> _Task statement_:
Among the records that follow, set down only the lines from the one containing "Consent [tab] (53, 1031)" to the one containing "Tourist Offices (1359, 53)", both included, exactly.

> _Data entries_:

■ ■ ■

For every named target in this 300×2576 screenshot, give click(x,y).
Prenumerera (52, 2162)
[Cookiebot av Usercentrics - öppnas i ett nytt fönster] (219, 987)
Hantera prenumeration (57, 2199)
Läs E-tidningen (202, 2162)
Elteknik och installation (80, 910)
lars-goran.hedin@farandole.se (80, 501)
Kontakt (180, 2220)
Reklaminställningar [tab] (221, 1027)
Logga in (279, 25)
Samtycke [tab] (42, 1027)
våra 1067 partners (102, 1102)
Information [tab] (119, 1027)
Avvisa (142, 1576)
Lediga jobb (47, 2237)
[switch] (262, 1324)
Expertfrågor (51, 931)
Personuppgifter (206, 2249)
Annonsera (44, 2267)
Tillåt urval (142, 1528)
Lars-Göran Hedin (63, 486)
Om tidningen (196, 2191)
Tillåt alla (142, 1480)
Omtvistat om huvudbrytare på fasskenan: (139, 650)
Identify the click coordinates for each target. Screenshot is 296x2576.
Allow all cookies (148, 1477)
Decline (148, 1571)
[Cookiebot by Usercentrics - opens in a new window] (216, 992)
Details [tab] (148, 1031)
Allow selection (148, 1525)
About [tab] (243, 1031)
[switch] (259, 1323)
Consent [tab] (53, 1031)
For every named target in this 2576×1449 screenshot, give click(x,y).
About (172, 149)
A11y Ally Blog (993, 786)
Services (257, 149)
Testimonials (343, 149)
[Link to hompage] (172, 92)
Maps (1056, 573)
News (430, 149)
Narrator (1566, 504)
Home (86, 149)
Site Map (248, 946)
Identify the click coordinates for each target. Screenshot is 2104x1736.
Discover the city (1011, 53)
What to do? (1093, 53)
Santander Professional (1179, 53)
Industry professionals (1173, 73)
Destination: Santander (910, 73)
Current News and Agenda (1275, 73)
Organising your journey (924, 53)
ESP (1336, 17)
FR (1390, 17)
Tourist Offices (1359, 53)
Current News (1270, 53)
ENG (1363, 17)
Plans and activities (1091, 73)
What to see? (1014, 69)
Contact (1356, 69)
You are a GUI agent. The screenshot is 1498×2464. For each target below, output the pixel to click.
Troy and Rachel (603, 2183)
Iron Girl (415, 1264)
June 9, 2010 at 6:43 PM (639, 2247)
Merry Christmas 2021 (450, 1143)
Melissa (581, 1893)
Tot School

■ ■ ■

> _Answer section_:
Consent [tab] (53, 1031)
For every named target in this 2576×1449 screenshot, give click(x,y).
About (172, 149)
A11y Ally Blog (993, 786)
Services (257, 149)
Testimonials (343, 149)
[Link to hompage] (172, 92)
Maps (1056, 573)
News (430, 149)
Narrator (1566, 504)
Home (86, 149)
Site Map (248, 946)
Identify the click coordinates for each target. Screenshot is 2104x1736.
Discover the city (1011, 53)
What to do? (1093, 53)
Santander Professional (1179, 53)
Industry professionals (1173, 73)
Destination: Santander (910, 73)
Current News and Agenda (1275, 73)
Organising your journey (924, 53)
ESP (1336, 17)
FR (1390, 17)
Tourist Offices (1359, 53)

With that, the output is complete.